New department stores were often used as co-operative exhibition centers for a period before they opened for business, in order to demonstrate to the visiting crowds ‘the actual process of manufacture.’ It was an attempt to lift the veil of the commodity fetish, demonstrating the chain of activity that extended back from the shop front, through the transport networks and warehouses to the factories, farms, and plantations – to make visible the human labor that lay behind the goods.
Despite an important innovation with the introduction of the first self-service shops, the CWS struggled to find a place for itself in the post-war years. The very low prices of supermarket rivals and the ‘out of town’ shopping model presented a huge challenge, and initially the CWS sought to set itself apart from rivals by carving out even more of a civic role for itself; one which would exemplify its unique business ethic and relationship with the customer and the local area.
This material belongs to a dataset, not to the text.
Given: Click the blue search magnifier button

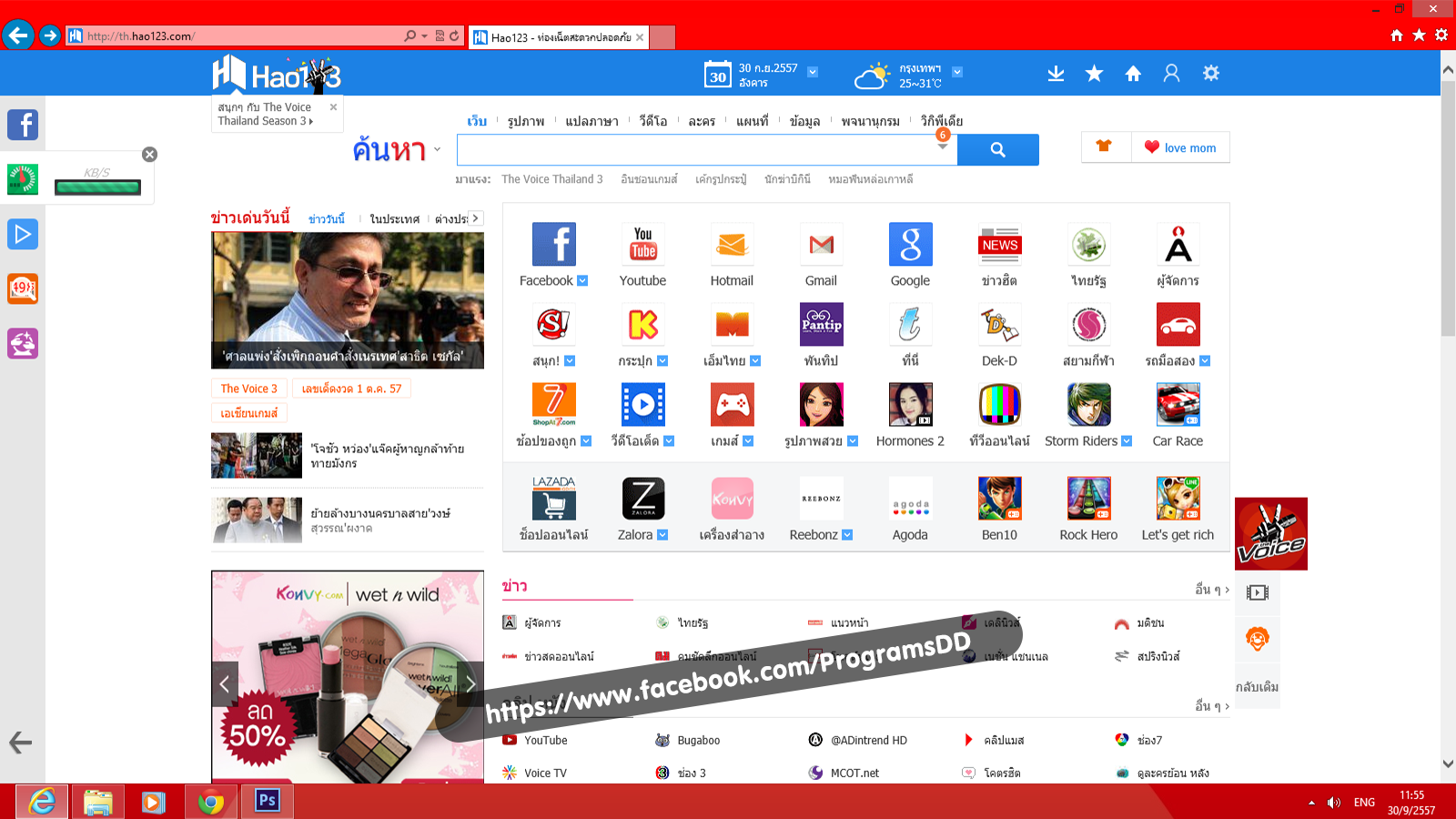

To this end, the post-war years saw many of the new CWS-designed stores integrate public art into their designs. Hull’s famous ‘Three Ships’ mosaic mural by artist Alan Boyson, now listed following a passionate local campaign, is raised at the helm of what was originally a large self-service department store. Another large-scale mural by the Hungarian artist G. Bajio in colorful ceramic tiles, depicting the ‘spirit and activities of the co-operative movement’ is emblazoned across Stevenage’s 1958 store on the corner of the town square. Coventry’s store bears no singular work of art, but the stone-clade columns of its arcade are richly decorated with incised motifs by the artist John Skelton.
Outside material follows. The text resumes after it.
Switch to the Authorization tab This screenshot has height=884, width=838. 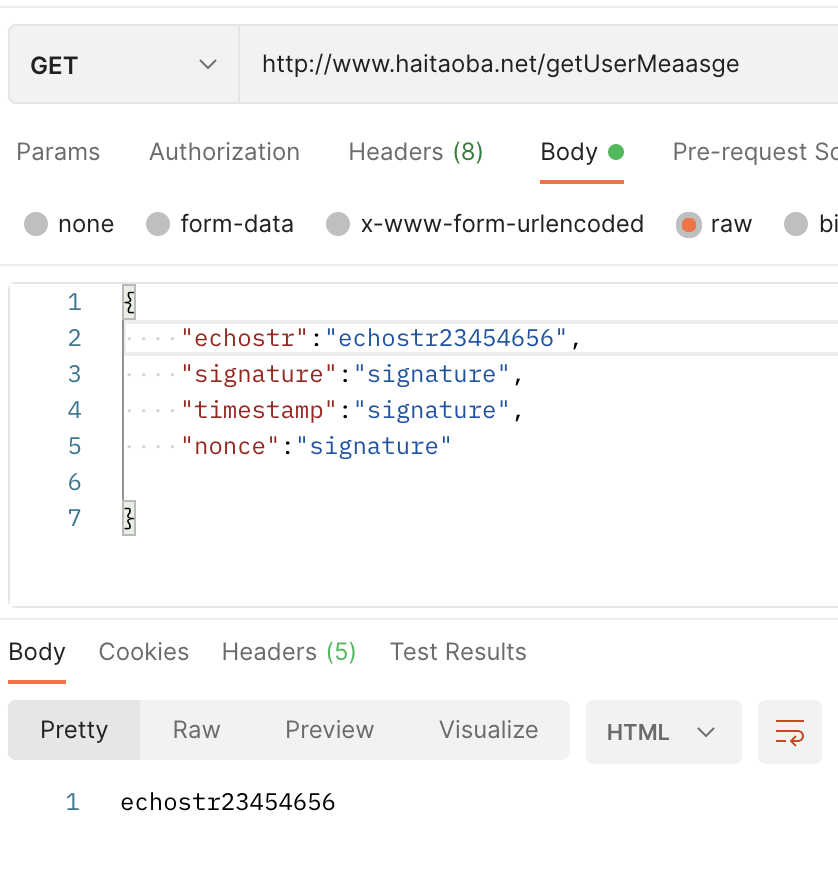point(224,152)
Nevertheless, between the 1950s and the 1970s, some 18,000 stores were forced to close. The CWS felt bound to compete in earnest with big supermarket chains and out of town shopping centers, and sought to disassociate itself from what were now considered to be the old-fashioned and dowdy connotations of the working class through a rebranding exercise in 1968. The CWS (the Co-operative Group since 2002) is still a huge national organization with around 4.6 million members and is renowned for being an ethical trader. Nevertheless, it has retreated significantly from its role in everyday life – a retreat that has been hastened by major fraud and mismanagement scandals in the 1990s and 2010s. The CWS and its Scottish equivalent merged in 1973 after mismanagement of the Scottish bank, and in 1985 the CWS architect’s department was dissolved. Nothing of distinction has been produced since, and many of the best buildings have been sold to developers and face uncertain futures.
Perhaps its story was inevitable: consumer co-operatives will always be bound by the same market pressures as capitalist enterprises, and the democratic structures of the Co-op have not been enough to prevent managerialism and the fundamental need to be competitive in order to remain profitable. But at its apex, the Co-op did not just build shops, banks and factories; it was an institution that provided for the working class from ‘cradle to grave’; which fostered a community and gave space to it; which celebrated local pride, and which sought to bring beauty and luxury into the lives of those who might not otherwise be able to experience it.
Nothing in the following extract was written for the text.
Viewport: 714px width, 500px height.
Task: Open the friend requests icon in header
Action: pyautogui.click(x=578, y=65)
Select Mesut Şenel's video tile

Consumer co-operatives might still be able to offer a way forward in a post-pandemic world that is steeped in a deepening climate crisis, and where innovation is desperately needed in retail, distribution and consumer practices. But it is hard today to imagine a co-operative organization, or any institution of the left, having such a significant and impressive presence in our urban landscape.
Tess Pinto is a historian researching the Greater London Council, politics, conservation and planning, and has worked as a senior conservation advisor at the Twentieth Century Society.